В шатер, пригнувшись, как в поклоне, вошли ещё четверо. Первым, Эдуард Йоркский, командующий левым флангом, затем лорд Камойс, командующий правым, и сэр Томас Эрпингем, командующий лучниками. За спиной последнего, усталый и перепачканный, почтительно переминался с ноги на ногу его племянник Уильям Клопток.
– Приветствую, милорды, – кивнул им король. – Что скажете?
Герцог Йоркский, ещё не надевавший доспехи и пришедший в одном только кожаном гобиссоне, снял с головы шишак.
– Мои укрепления готовы. Осталось обтесать с десяток кольев, не больше…

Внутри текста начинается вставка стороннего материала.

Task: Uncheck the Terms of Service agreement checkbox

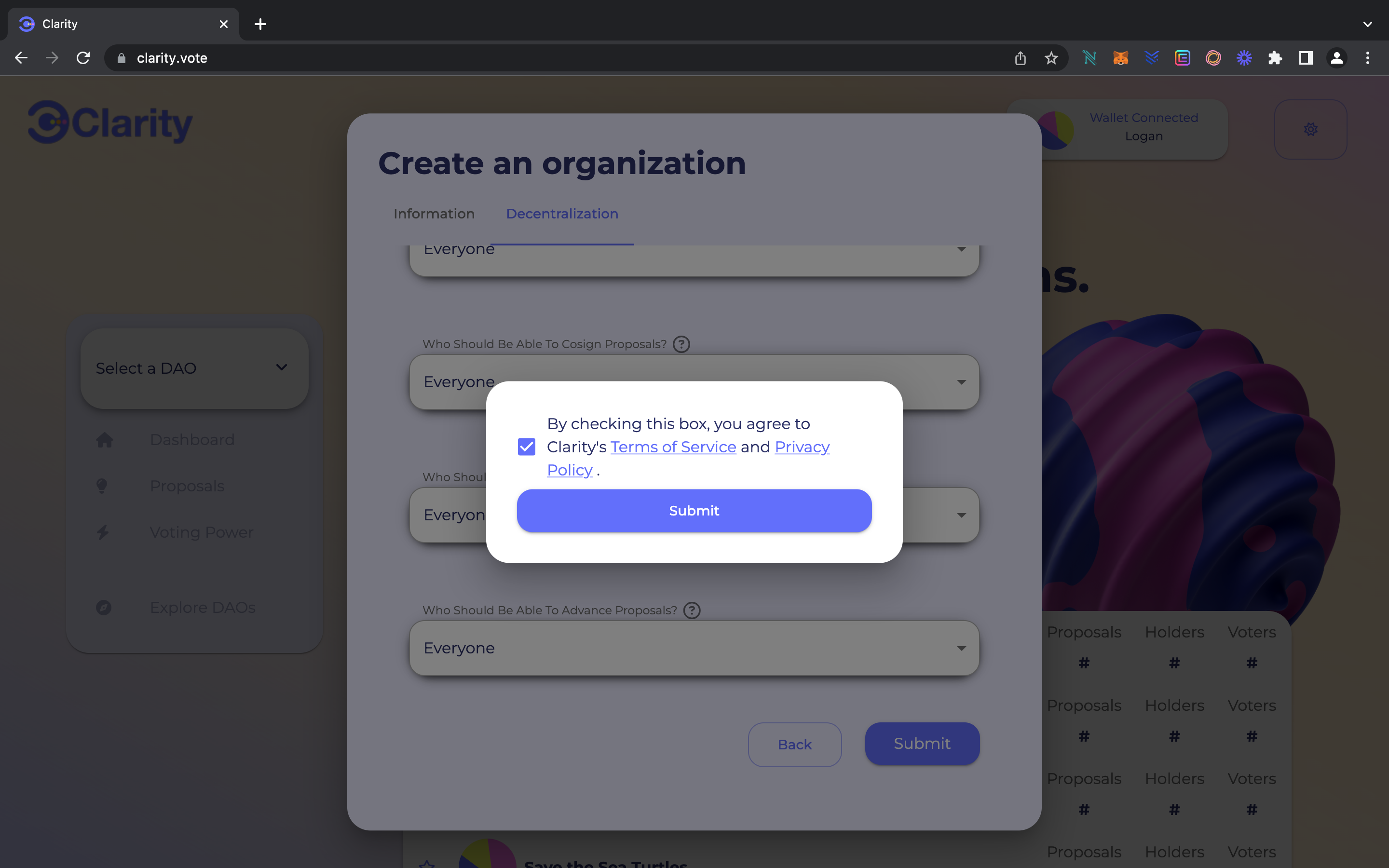Action: coord(526,447)
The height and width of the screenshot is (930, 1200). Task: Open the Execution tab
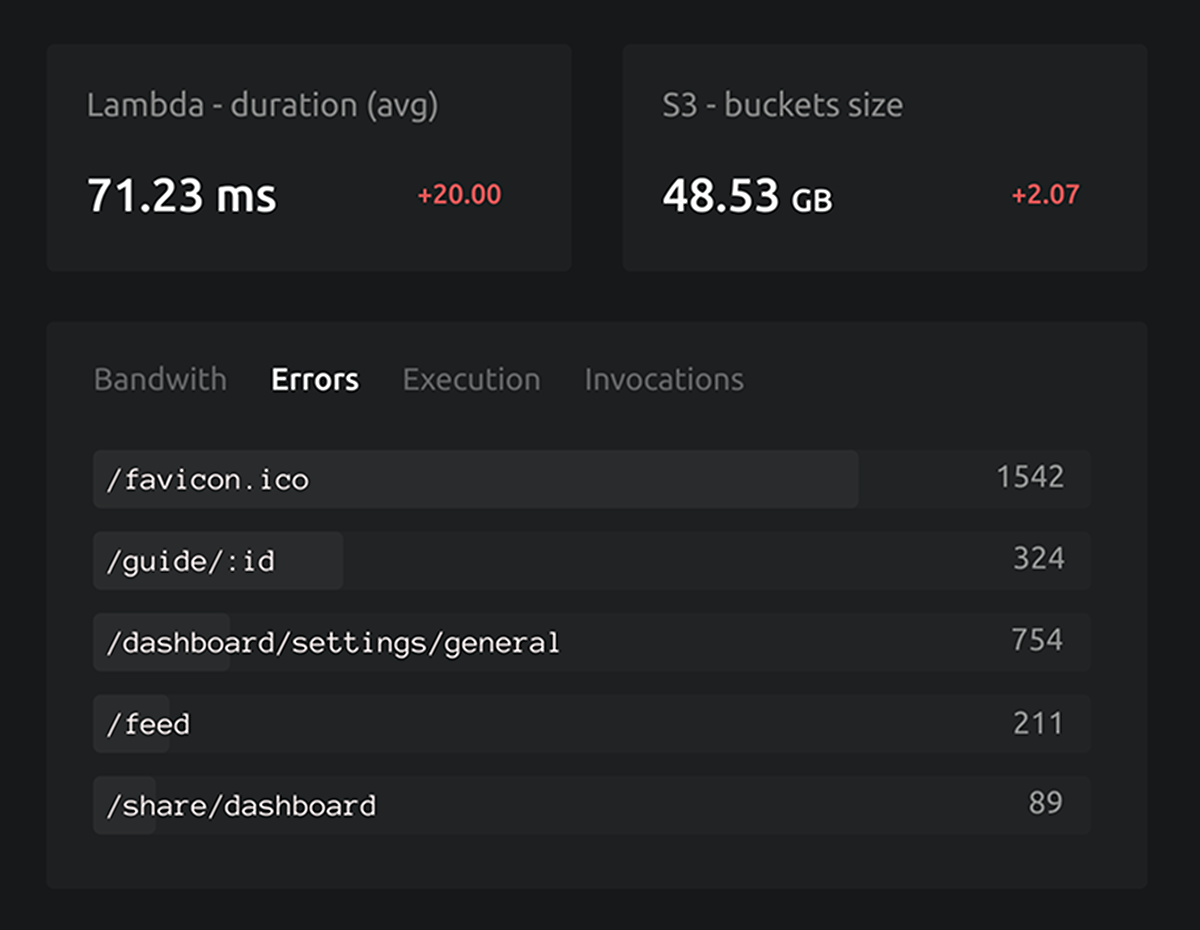(x=471, y=380)
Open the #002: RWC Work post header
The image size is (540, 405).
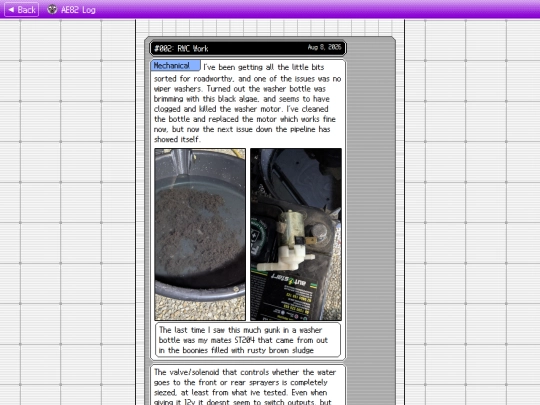pos(248,48)
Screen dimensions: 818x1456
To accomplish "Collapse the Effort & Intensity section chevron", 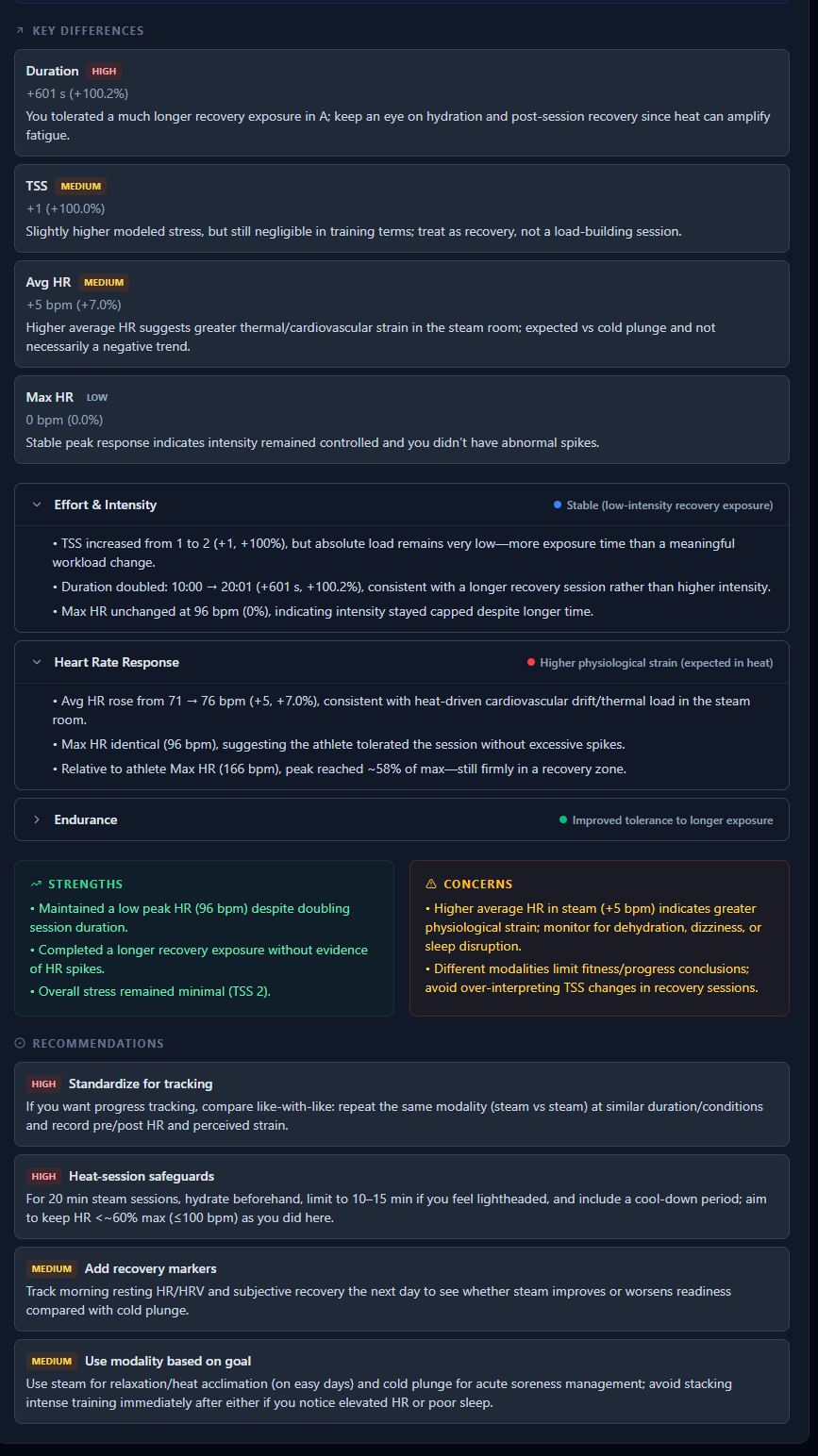I will (37, 505).
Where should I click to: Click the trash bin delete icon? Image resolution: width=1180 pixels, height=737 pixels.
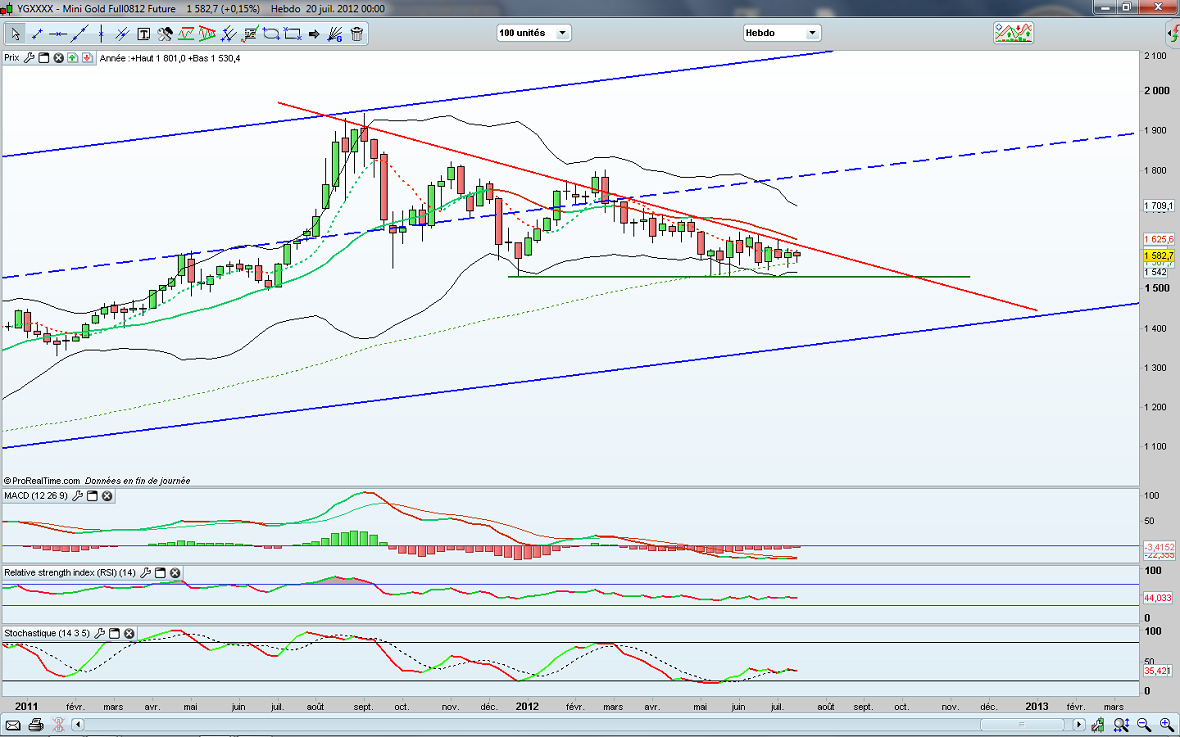tap(357, 34)
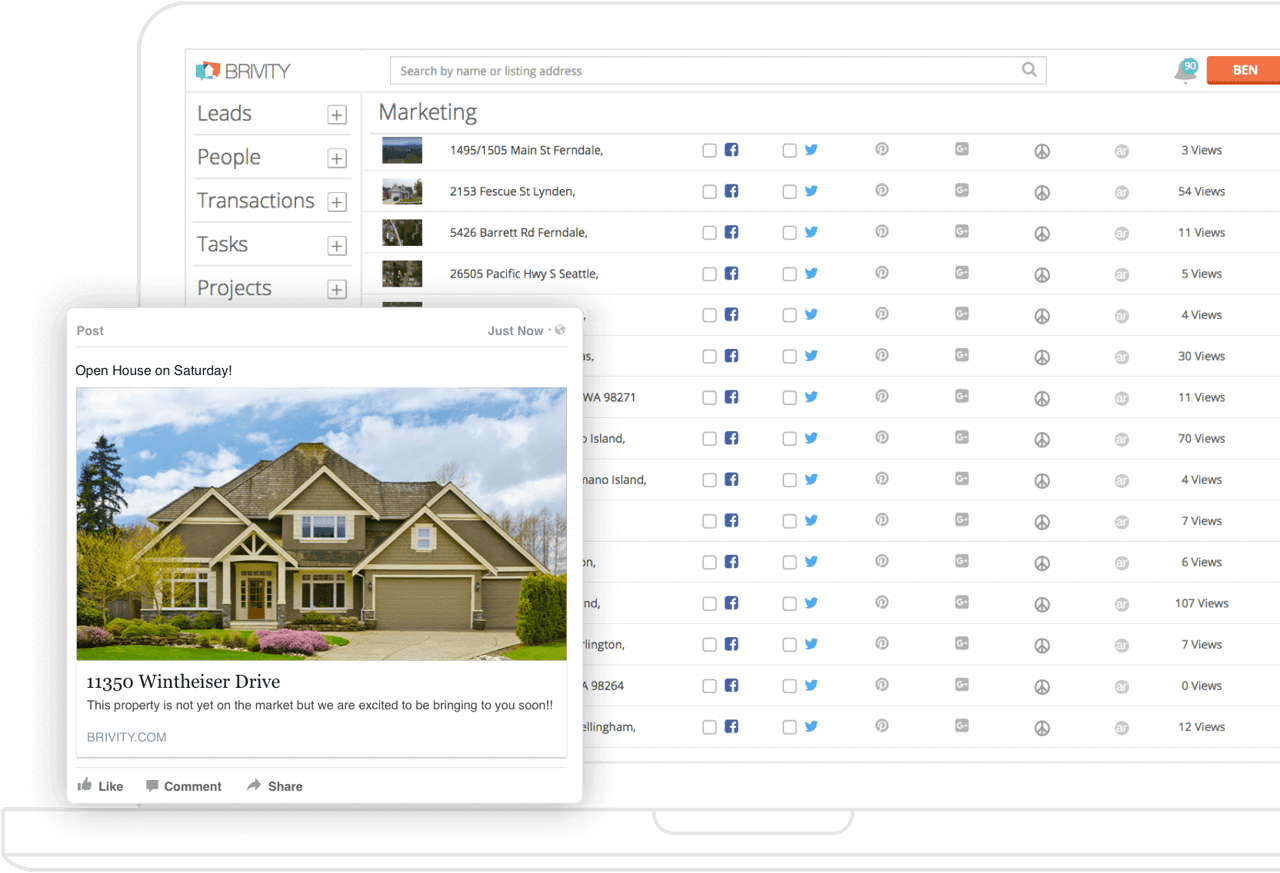Like the Open House post
1280x873 pixels.
(100, 786)
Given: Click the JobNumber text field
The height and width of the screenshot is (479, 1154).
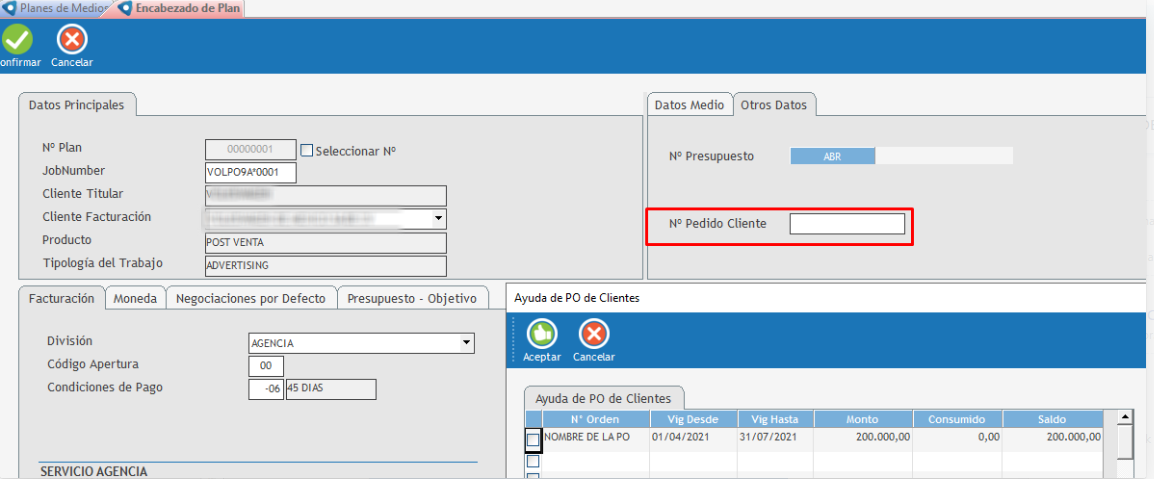Looking at the screenshot, I should 250,172.
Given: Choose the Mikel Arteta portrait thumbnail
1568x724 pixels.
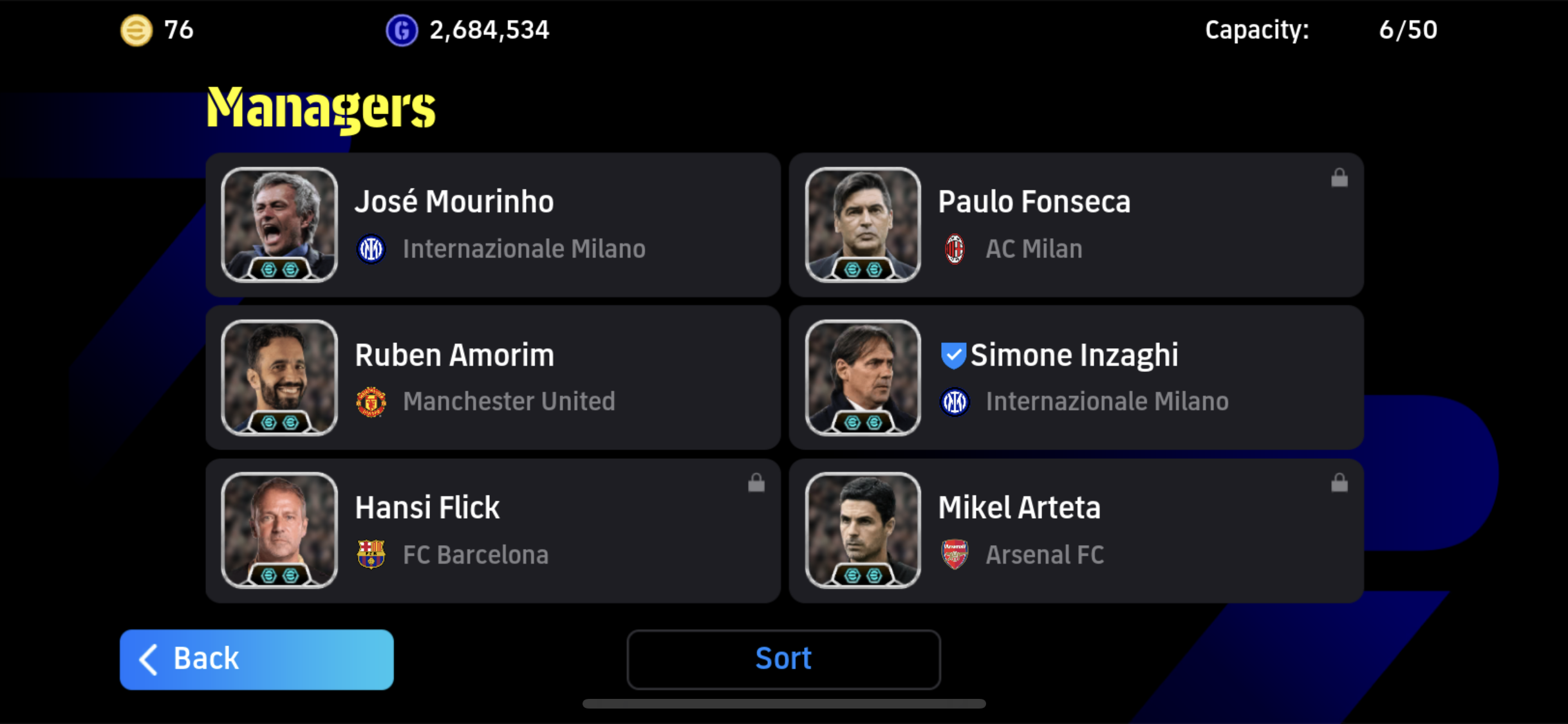Looking at the screenshot, I should click(863, 530).
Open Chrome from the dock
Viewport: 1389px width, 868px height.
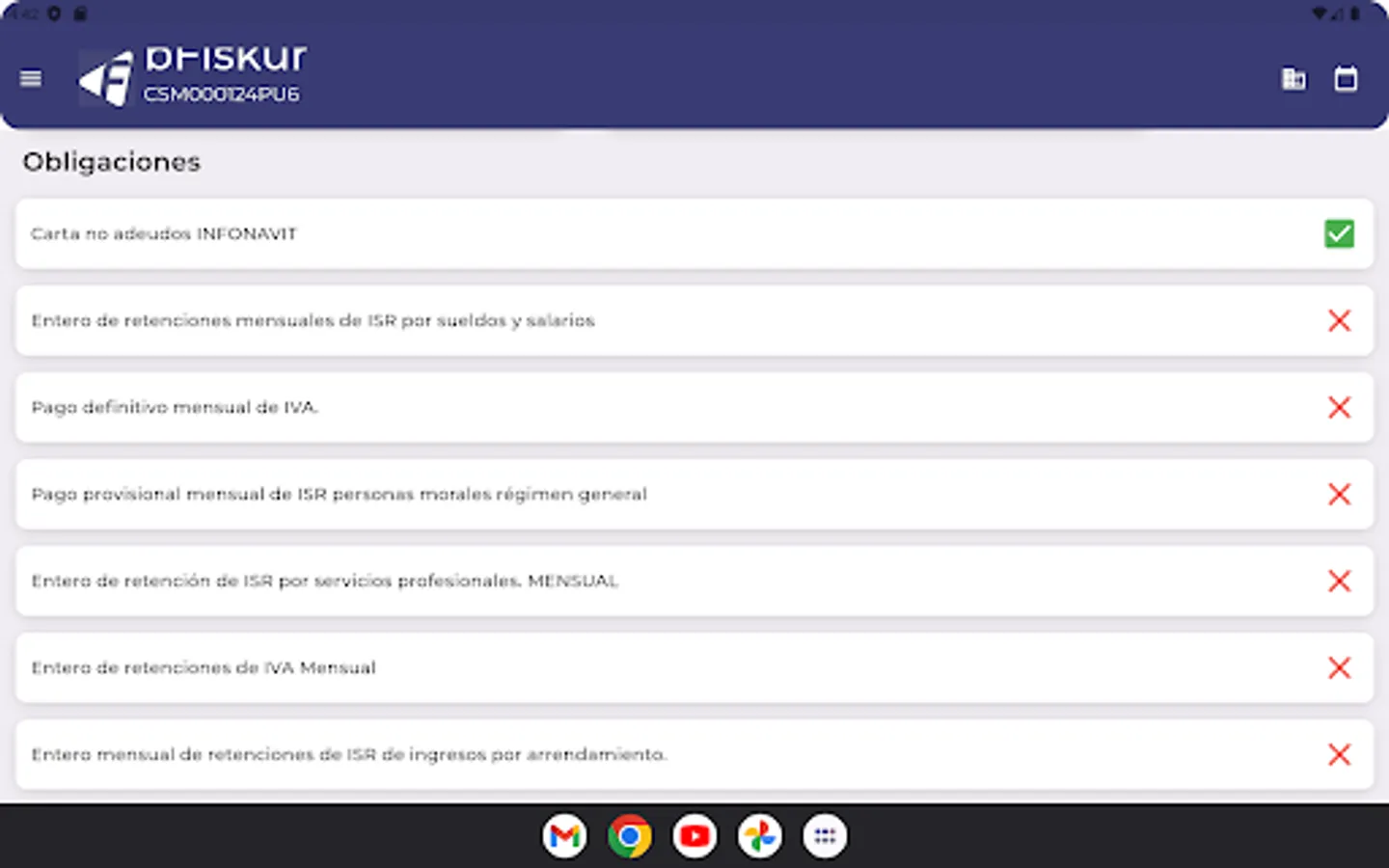630,836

– Мы тоже готовы, ваше величество, – подхватил Камойс. – Лошадей проверили, негодных нет. Рыцари духом не пали… Вооружены более-менее сносно, но на многих только панцири…
– Знаю, – оборвал король. – Я сам распорядился ехать всем налегке, и не забыл об этом. Что у лучников?
Эрпингем пожал плечами.
– Многие босы, ваше величество. В одних камзолах, и не у каждого нож… Кое-кто обтесывает тонкие колья, чтобы сделать из них что-то вроде пик… Но я разрешил оружейникам подогнать под себя луки умерших, и теперь они готовятся занять позиции по краям флангов. Так, по крайней мере, у нас будет больше бойцов.
– Это хорошо.
– Да, хорошо, – горько усмехнулся герцог Йоркский. – Чтобы нам победить не хватает самой малости – ещё тысяч десяти лучников.
Генри Монмут исподлобья посмотрел на него, и теперь уже всем показалось, что он улыбается.
– Где лорд Саффолк?
– На исповеди, – отозвался Глостер. – К священникам сегодня очереди…
– Я сам отпущу грехи своему войску, – вскинул голову Монмут. – Идите отдыхать, милорды, а перед рассветом соберите всех… Три мессы и святое причастие утешат павших духом. Король Англии не поведёт в бой людей, которых напутствовали только исповедники. Те подготовили душу к смерти, я же вселю в неё надежду… Велите моему оруженосцу привести мне на утро пони, вместо боевого коня. Я хочу проехать перед войском, как святой отец, благословляющий на жизнь и на подвиг… Ступайте, милорды. Эта ночь тянется слишком долго, и вы ещё успеете помолиться в одиночестве.
Военачальники с минуту смотрели на своего короля, потом молча низко поклонились.
– Моё войско состоит из солдат Бога! – услышали они, покидая шатер.
* * *
Сырая, нахмуренная ночь в английском лагере действительно тянулась неимоверно долго. Ни звука, ни шороха, ни света… Генри Монмут строжайше велел соблюдать тишину, пообещав в наказание ослушникам-дворянам конфискацию доспехов и коня, а всем остальным – отсечение одного уха. Но он зря измышлял эти кары. В английском лагере мало кому пришла бы охота веселиться и болтать.